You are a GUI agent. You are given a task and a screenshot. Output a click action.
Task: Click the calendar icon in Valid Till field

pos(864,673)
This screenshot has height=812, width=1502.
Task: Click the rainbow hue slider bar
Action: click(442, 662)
----------------
> What you are asked to do
Repeat the listing in full, keeping every line exactly as it is.

> Answer for this exercise
You are a GUI agent. You are given a task and a screenshot. Output a click action.
Task: Click the calendar icon in Valid Till field

pos(864,673)
This screenshot has height=812, width=1502.
Task: Click the rainbow hue slider bar
Action: click(442, 662)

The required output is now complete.